Give the items below, from the very first line through the line holding "11. 04. 2023. (463, 950)" (both included), as a JSON list of strings with one string per line and no blank lines.

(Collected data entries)
##############################

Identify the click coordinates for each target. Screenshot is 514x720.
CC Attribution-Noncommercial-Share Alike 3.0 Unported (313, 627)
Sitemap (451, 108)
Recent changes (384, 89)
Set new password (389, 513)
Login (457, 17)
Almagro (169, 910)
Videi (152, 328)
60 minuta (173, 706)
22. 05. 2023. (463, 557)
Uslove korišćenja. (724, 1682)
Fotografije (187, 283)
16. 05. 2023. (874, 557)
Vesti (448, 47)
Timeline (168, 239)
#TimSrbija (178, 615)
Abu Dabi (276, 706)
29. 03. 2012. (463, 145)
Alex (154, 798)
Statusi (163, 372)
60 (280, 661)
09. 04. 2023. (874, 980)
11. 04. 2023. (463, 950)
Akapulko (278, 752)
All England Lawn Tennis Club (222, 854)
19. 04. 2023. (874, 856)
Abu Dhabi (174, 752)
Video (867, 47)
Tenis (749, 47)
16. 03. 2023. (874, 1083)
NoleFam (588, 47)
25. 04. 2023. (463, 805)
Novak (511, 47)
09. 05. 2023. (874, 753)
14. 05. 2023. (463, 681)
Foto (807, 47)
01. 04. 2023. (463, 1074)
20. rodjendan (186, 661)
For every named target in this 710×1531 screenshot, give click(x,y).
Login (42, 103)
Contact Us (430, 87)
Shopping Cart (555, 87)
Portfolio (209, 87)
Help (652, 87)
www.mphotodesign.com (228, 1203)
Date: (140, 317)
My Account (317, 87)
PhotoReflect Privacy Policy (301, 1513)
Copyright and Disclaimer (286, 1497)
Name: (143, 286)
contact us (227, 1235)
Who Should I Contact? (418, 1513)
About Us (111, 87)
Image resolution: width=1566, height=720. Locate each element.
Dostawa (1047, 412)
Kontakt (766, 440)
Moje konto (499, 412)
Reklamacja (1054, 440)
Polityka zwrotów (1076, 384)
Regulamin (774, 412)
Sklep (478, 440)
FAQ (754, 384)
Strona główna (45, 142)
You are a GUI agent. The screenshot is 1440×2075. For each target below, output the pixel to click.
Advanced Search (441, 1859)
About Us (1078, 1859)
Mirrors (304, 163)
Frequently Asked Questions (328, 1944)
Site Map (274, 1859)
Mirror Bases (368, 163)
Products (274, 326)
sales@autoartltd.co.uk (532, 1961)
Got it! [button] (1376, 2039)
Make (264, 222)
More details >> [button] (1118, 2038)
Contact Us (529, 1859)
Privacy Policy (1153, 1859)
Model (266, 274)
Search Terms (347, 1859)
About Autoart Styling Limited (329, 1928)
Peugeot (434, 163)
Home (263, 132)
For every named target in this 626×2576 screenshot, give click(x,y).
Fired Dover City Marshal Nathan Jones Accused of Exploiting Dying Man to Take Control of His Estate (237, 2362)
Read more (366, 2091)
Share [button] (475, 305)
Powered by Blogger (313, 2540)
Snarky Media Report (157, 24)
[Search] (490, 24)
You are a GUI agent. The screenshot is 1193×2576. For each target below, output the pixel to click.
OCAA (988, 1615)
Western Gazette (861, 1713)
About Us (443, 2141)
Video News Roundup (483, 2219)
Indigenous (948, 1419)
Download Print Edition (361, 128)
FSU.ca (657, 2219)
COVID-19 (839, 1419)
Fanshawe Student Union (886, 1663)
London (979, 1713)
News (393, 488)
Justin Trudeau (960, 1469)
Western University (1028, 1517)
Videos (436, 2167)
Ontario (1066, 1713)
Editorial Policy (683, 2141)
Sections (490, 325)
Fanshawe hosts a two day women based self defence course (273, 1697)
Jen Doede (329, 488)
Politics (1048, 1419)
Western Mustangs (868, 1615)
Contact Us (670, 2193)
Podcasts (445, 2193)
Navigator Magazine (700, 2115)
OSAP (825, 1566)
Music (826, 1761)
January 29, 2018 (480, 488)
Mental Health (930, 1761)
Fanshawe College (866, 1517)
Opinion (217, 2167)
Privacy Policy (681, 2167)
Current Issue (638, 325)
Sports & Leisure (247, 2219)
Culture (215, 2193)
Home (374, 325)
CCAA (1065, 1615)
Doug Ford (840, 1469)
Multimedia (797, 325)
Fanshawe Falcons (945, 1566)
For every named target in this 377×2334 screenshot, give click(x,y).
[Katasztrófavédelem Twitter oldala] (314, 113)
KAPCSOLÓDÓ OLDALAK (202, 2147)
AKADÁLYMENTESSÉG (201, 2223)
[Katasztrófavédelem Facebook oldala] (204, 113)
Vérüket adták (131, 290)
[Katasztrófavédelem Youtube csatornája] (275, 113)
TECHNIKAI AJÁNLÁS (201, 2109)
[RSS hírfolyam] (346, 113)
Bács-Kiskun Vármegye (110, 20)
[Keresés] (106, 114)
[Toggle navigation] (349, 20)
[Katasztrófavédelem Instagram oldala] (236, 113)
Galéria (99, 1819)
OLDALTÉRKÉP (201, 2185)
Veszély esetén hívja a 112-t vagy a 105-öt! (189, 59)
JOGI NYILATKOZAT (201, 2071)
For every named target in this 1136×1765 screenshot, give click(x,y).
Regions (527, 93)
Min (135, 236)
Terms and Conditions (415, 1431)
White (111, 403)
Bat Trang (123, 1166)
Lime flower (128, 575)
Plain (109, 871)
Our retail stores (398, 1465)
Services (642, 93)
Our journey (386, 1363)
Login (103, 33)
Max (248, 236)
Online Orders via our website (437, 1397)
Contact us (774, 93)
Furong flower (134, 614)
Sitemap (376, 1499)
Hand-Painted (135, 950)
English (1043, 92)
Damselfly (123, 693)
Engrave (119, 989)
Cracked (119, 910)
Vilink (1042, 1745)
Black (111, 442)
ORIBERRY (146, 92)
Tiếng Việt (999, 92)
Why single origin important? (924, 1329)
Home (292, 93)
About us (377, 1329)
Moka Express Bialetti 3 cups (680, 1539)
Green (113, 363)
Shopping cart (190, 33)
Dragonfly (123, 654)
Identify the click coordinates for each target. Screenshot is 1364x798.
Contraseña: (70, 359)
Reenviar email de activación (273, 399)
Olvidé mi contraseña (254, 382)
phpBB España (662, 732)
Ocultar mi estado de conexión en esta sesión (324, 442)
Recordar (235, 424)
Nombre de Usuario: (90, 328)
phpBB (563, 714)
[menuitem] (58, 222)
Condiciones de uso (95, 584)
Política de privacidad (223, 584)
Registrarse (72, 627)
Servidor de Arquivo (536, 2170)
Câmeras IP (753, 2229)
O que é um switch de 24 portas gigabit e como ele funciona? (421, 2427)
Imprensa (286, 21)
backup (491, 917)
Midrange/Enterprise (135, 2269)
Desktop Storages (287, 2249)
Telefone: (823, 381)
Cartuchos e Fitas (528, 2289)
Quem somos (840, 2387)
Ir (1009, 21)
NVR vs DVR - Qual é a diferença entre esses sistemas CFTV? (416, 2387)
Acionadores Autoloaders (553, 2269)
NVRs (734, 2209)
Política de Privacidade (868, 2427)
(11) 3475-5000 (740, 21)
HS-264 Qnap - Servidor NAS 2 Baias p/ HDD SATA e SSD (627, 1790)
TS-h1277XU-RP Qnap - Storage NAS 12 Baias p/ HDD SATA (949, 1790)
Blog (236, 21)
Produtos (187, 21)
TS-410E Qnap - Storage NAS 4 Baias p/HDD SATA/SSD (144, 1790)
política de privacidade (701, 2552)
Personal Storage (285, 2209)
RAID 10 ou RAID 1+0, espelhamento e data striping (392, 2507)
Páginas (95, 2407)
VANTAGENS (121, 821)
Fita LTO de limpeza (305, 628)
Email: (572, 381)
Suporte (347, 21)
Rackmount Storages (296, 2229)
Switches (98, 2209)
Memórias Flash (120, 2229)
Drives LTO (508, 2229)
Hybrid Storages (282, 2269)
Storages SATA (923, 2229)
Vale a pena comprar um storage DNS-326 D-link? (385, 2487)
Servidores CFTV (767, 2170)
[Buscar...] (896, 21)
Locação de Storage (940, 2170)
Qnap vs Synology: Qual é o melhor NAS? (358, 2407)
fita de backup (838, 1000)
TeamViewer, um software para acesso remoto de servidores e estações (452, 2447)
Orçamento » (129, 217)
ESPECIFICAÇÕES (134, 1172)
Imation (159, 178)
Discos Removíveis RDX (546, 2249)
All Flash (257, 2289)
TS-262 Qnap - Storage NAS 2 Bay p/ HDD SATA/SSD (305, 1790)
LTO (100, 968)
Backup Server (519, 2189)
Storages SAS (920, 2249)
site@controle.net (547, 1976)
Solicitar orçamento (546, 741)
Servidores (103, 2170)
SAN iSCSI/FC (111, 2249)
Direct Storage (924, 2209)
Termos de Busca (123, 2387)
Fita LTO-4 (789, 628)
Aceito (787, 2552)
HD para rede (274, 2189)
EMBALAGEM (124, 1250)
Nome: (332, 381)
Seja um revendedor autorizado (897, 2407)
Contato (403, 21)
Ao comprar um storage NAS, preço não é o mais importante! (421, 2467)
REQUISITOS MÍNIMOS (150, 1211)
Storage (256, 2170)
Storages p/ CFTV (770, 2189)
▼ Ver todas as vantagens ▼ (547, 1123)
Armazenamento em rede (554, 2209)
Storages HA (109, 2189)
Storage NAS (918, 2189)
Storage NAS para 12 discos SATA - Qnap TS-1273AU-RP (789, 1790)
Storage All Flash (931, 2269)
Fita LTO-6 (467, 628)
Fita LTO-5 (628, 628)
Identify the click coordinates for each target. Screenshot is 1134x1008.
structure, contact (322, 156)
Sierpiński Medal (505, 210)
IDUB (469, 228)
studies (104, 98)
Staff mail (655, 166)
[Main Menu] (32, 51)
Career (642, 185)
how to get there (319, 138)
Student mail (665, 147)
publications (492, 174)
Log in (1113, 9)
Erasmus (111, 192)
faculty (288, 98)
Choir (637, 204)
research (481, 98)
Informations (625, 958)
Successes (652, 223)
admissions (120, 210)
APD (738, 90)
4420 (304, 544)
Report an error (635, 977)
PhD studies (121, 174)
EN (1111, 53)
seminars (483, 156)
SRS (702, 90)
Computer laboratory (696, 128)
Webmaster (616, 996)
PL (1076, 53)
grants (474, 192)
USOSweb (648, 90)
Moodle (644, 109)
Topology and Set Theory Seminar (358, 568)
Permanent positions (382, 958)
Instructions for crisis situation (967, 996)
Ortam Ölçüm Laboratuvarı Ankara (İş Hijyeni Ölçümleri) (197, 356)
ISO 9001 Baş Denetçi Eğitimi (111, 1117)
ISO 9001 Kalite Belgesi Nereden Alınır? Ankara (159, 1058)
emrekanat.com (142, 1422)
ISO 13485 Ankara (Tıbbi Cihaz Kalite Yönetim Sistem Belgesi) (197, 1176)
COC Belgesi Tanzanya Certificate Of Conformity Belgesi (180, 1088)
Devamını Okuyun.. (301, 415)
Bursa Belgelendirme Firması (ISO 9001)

##############################

→ **Answer to this task**
[
  "Identify the click coordinates for each target. Screenshot is 514x720.",
  "CC Attribution-Noncommercial-Share Alike 3.0 Unported (313, 627)",
  "Sitemap (451, 108)",
  "Recent changes (384, 89)",
  "Set new password (389, 513)",
  "Login (457, 17)",
  "Almagro (169, 910)",
  "Videi (152, 328)",
  "60 minuta (173, 706)",
  "22. 05. 2023. (463, 557)",
  "Uslove korišćenja. (724, 1682)",
  "Fotografije (187, 283)",
  "16. 05. 2023. (874, 557)",
  "Vesti (448, 47)",
  "Timeline (168, 239)",
  "#TimSrbija (178, 615)",
  "Abu Dabi (276, 706)",
  "29. 03. 2012. (463, 145)",
  "Alex (154, 798)",
  "Statusi (163, 372)",
  "60 (280, 661)",
  "09. 04. 2023. (874, 980)",
  "11. 04. 2023. (463, 950)"
]